Later that afternoon, we encounter another similar lost-your-lease story. We’re at a street fair in South Miami (this is the magical time of year in south Florida when it’s very nice out, like spring or fall in normal places, and we have two or three outdoor fairs every weekend). I want to show the family the amusing menu at the new Zen Dog hotdog store that only opened a few weeks ago. Although I haven’t eaten there, I think the menu is amusing, and was thinking we might take the kids some day. But it’s closed. The windows are papered over. The folks at the shop next door explain that neighboring bank, which owns the land, was planning to build a bunch of town homes on a parcel that includes the shop, and stretches back for two blocks. So they evicted the new Zen Dogs, exercising a development right in the lease that the bank’s VP had orally assured the tenants was “just a formality” and could never happen. (It gets better: the bank recenlty dropped the project due to increased construction costs after hurricane Wilma.)
Law on the ground, as in the books: the parole evidence rule rules. (Landlords are not fiduciaries.)
Oh MIchael, didn’t you know the unwritten business rule in South Florida. Money before loyality, money before conscience, money before all?
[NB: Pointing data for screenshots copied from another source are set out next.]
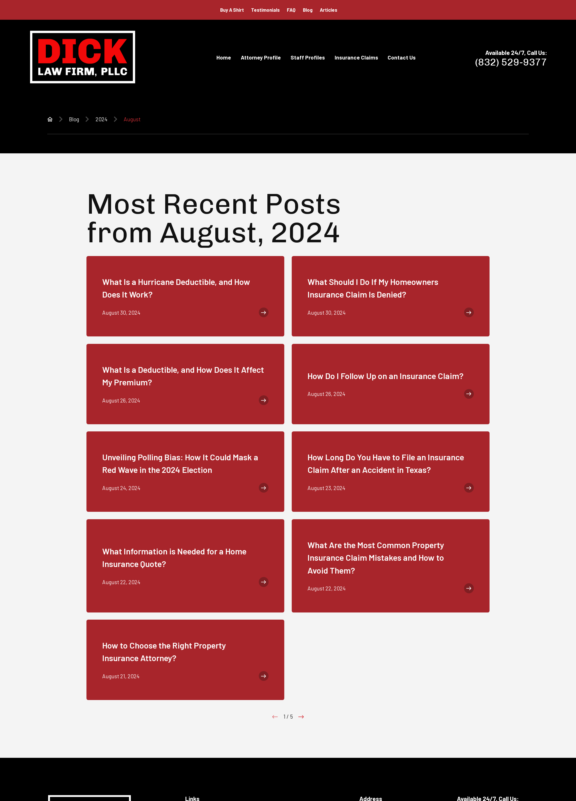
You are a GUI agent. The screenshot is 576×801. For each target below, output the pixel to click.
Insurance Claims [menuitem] (356, 57)
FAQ (291, 10)
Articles (328, 10)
Florida? I learned in the Oakland/Berkeley residential rental market that if it’s not written down, it doesn’t exist, that if a clause can be used against you, it will be, and that the landlord/tenant relationship uniformly is the exploitative one of an imperial Roman governor taxing his populace. Sometimes worse (google “lakireddi”; the hero of that story was my wife’s landlord for a couple of years).
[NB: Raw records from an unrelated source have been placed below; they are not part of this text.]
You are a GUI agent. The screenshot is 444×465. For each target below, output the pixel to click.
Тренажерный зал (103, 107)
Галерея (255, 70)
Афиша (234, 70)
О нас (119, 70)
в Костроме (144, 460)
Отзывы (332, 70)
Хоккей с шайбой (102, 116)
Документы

If college kids can buy and read Nolo’s handbooks or negotiate the Berkeley Rent Board process, surely an actual businessman can be bothered to read his contract, negotiate to strike unwanted clauses, and insist that oral assurances appear on the page in black and white.
If business were based on trust, there’d be no contract law.
These are sad stories, and among them is also the recent news that the Second Avenue Deli was also going to have to close and/or move in light of problems with leasing. http://www.nytimes.com/2006/01/05/nyregion/05deli.html?pagewanted=print
This is a pretty common tactic, a lot of the time most firms are more than happy to part idiots with their money.